During the 2010-11 school year we began working on new rules that might address the likelihood that (1) international students would begin to prefer the F-1 visa route to enrollment in our schools over the J-1 route, and (2) that our schools would with increasing efforts turn to foreign countries to recruit students to replace the declining population in Michigan and to replenish the funding that would allow those schools to operate at funding levels sufficient to maintain facilities, faculties and programs.

We got hung up and slowed down during these deliberations because of uncertainty about the future roles of the Council on Standards for International Educational Travel, the US Department of State and the US Department of Homeland Security, and hesitancy over the potential legal problems we might be creating by implementing practical solutions to real athletic-related problems that the influx of unvetted F-1 visa students had created and would continue to create with greater frequency as their numbers increased.

In 2012, there were more J-1 visa students enrolled through CSIET-approved programs in Michigan secondary schools than in any other state; and the total number of J-1 and F-1 students combined was also greatest in Michigan. And, having such a hospitable environment for J-1 students, we have predicted that a slowly growing percentage of the rapidly growing number of F-1 students in the US (80,000 in 2013) would begin enrolling in Michigan secondary schools.

The 2013-14 school year has brought things to a head, with certain high profile situations creating enough attention that hesitations were overcome and the adoption of new rules for 2014-15 became a foregone conclusion. You can find those changes here in Appendix B of the March Representative Council Minutes.

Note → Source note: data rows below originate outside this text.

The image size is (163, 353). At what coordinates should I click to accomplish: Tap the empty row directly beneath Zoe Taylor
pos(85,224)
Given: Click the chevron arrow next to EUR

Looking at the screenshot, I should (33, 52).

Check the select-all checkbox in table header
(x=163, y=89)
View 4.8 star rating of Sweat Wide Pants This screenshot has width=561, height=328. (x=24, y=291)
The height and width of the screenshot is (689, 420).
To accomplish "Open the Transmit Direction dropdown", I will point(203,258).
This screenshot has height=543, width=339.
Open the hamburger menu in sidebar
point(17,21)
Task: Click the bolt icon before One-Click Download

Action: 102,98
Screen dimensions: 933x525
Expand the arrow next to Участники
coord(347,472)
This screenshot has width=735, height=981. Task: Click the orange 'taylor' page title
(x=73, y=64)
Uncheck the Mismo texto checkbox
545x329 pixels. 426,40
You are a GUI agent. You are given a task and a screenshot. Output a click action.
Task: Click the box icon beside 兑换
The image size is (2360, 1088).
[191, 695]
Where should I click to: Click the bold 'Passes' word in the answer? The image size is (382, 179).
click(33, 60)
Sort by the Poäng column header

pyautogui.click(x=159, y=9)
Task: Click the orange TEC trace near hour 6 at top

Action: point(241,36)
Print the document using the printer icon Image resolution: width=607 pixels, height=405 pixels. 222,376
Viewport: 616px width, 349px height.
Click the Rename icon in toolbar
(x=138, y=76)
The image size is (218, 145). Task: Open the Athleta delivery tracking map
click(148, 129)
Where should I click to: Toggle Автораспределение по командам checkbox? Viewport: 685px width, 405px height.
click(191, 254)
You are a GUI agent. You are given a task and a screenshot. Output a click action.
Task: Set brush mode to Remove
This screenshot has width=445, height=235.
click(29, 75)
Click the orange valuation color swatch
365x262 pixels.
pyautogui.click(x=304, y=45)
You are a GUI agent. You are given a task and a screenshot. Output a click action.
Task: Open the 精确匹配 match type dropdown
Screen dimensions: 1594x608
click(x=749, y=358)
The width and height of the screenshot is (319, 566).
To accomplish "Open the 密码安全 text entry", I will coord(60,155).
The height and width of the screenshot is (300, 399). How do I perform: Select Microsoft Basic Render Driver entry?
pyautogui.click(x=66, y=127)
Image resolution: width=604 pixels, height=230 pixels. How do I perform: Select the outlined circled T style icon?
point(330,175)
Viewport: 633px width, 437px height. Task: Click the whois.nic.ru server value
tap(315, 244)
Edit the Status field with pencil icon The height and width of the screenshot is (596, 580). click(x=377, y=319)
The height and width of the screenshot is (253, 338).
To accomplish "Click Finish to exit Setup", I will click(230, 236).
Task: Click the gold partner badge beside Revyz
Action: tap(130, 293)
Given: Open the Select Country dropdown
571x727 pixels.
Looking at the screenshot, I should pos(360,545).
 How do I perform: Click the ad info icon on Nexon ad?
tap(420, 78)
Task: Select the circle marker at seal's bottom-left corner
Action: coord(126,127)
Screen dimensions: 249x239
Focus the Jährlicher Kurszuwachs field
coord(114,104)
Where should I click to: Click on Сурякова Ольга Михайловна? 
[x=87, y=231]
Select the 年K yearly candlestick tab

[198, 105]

Very briefly, here are the key components of the new rules:

  • Only those international students (J-1 or F-1) who qualify for one of the residency exceptions to the Transfer Regulation or are placed through an MHSAA Approved International Student Program can have varsity eligibility.

  • J-1 and F-1 visa students have identical opportunities. If they are enrolled through an MHSAA Approved International Student Program, they are immediately eligible for one academic year, followed by one year of ineligibility before they could be eligible again. This is the “Play One, Wait One” rule that has previously applied only to J-1 foreign exchange students.

  • Local schools may, if they wish, provide other international students subvarsity eligibility regardless of grade level, without MHSAA Executive Committee approval.

Questions for 8-Player Football

November 22, 2016

Two things happened during the 2016 football season that were not unexpected but which now require discussion leading to action:

  1. The 2016 football season was the first during which the number of Michigan High School Athletic Association Class D high schools sponsoring 8-player teams exceeded the number of Class D schools sponsoring 11-player teams: 48 playing 8-player football; 40 playing the 11-player game.

  2. The 2016 8-Player Football Playoffs was the first to exclude a six-win team ... in fact, two of them ... from the 16-team field and four-week format.

The original plan for the 8-player tournament called for expansion to a 32-team field and a five-week format when the number of MHSAA Class D member schools sponsoring a full season of the 8-player game exceeded 40 for several years. Having now reached the point of expansion, many questions are being raised. For example:

Are Class D schools served well by a 32-team field and a five-week format, like the 11-player tournament? Or, would two 16-team divisions and continuing the four-week format be best?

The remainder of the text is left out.